The argument of those on the Left embracing ‘disaster socialism’ is that what we are seeing is not just an economic recalibration but a moral reckoning.
The same market forces that consumed Britain’s mining communities and manufacturers are now simply being unleashed as avenging angels on her blue-chip corporations. Which would have some merit if it wasn’t the State that had ordered every business to close, and everyone to stay at home on pain of arrest.
It’s the State that is still ordering British business to make a living while literally keeping its customers at arms’ length.
And it’s the State that’s continuing to maintain the fiction of the sustainability of home-working via the furlough scheme.
At the moment the plan is for the hapless Business Secretary Alok Sharma to be rolled out next week to order the nation to pull its socks up
But that scheme will not be in place much longer. And when it goes, many of those basking in the luxury of whether to work from home or the office may come to resemble those pondering which armchair to recline in on the stateroom of the Titanic.
Last week I was in a pub much in favour with the liberal London elite. On the surface it seemed to be flourishing. Then the landlord revealed the truth. ‘Before Covid I was clearing £33,000 a week.

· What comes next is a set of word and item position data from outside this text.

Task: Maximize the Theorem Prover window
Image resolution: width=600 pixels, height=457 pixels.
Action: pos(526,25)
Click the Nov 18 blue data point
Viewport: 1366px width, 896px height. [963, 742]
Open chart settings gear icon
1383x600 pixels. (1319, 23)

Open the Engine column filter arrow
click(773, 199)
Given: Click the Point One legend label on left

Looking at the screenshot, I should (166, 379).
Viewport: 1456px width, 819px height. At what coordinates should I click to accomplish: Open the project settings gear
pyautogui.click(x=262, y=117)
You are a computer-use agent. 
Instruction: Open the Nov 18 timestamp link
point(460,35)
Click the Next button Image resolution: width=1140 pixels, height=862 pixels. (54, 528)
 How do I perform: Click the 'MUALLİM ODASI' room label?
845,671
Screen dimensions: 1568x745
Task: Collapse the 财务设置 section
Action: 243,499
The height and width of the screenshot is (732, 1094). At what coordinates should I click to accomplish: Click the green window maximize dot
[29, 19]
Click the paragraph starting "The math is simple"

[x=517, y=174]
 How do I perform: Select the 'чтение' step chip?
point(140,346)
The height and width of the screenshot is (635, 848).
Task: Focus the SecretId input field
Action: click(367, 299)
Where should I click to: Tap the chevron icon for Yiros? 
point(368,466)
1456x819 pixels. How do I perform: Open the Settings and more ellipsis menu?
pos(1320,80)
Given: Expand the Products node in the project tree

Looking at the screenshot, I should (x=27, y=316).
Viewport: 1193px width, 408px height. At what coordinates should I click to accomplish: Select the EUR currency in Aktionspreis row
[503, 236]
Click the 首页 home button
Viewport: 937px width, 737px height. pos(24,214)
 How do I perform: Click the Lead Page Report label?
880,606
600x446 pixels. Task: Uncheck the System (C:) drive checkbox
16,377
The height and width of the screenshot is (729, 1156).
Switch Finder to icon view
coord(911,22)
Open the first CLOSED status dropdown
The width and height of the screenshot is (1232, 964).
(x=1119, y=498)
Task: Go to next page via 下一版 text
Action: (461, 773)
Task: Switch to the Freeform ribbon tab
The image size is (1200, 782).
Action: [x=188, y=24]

Now it’s £11,000.’
It will start with the sandwich shops. Then it will move on to the pubs and restaurants and clubs. Next will be the theatres and cinemas and museums.
And so it will roll down, a slow but steady cascade of insolvency and redundancy.
‘What people don’t understand is there’s a domino effect going on,’ an exasperated Minister explains, ‘and it won’t just stop in Central London. Eventually it will impact everyone.’
The devotees of ‘disaster socialism’ know this. But they don’t care. Aided and abetted by a timid, rudderless Government, they intend to seize their moment and leverage the Covid crisis into the crisis of capitalism that they have craved for so long.
It started with the coffee shops. But if the disaster socialists get their way, that won’t be where it ends.